Ed Stourton is leaving the Today programme next year after a decade presenting the Radio 4 flagship morning news programme to ‘concentrate on other BBC projects’.
The BBC announced this afternoon that his replacement will be Justin Webb, the BBC’s north America editor, who will return to London to take up the new job from next October.
Webb is a former BBC Breakfast News and Six O’Clock News presenter, who spent three years as the BBC’s Europe correspondent before moving to the US, where he led the broadcaster’s coverage of the US election, reporting for radio, television and online.
‘[Today] has been a part of my BBC life for many years and more importantly it’s a part of British life,” Webb said in a statement.
‘It’s an honour to have the chance to join the team.There isn’t a more challenging job, or a more satisfying job, in British broadcasting.”
Ed Stourton was a founder member of Channel 4 News in 1982, rising from scriptwriter to producer, duty home news editor, chief sub-editor and Washington correspondent.
He joined the BBC in 1988 as Paris correspondent before returning to ITN two years later as diplomatic editor.

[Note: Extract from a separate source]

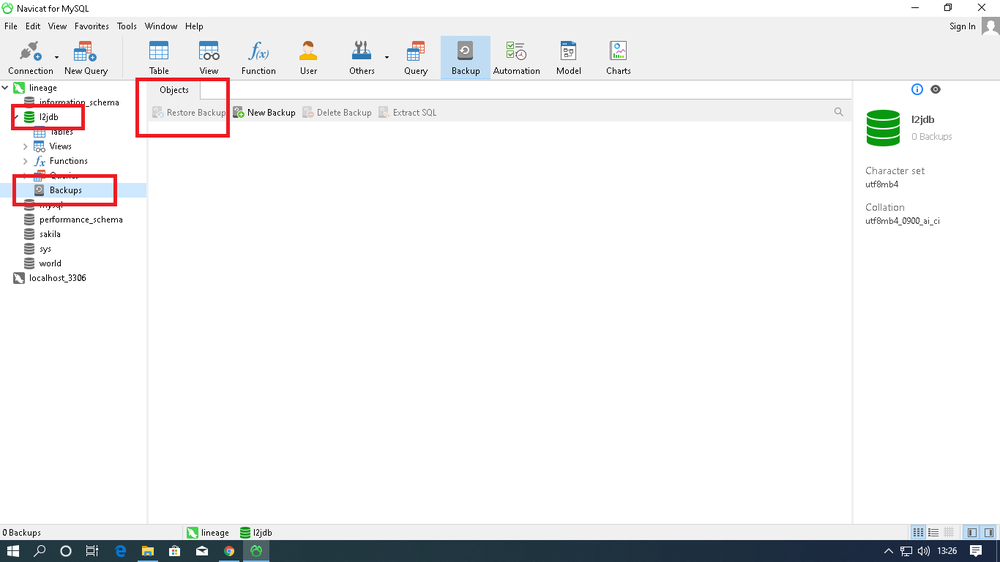
Task: Show the DDL eye icon in info pane
Action: click(935, 90)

His second spell at the BBC began in 1993, where he presented the One O’Clock News for six years and moved to Today in January 1999.
The Radio 4 morning news programme is fronted by two presenters each day, drawn from a rota of five. The other four presenters are John Humphrys, Sarah Montague, James Naughtie and Evan Davis, the former BBC economics editor.
According to the latest set of Rajar audience figures, covering the three months from mid-June to mid-September, the Today programme had an average weekly audience of 6.1m – up from 5.9m in the same period last year.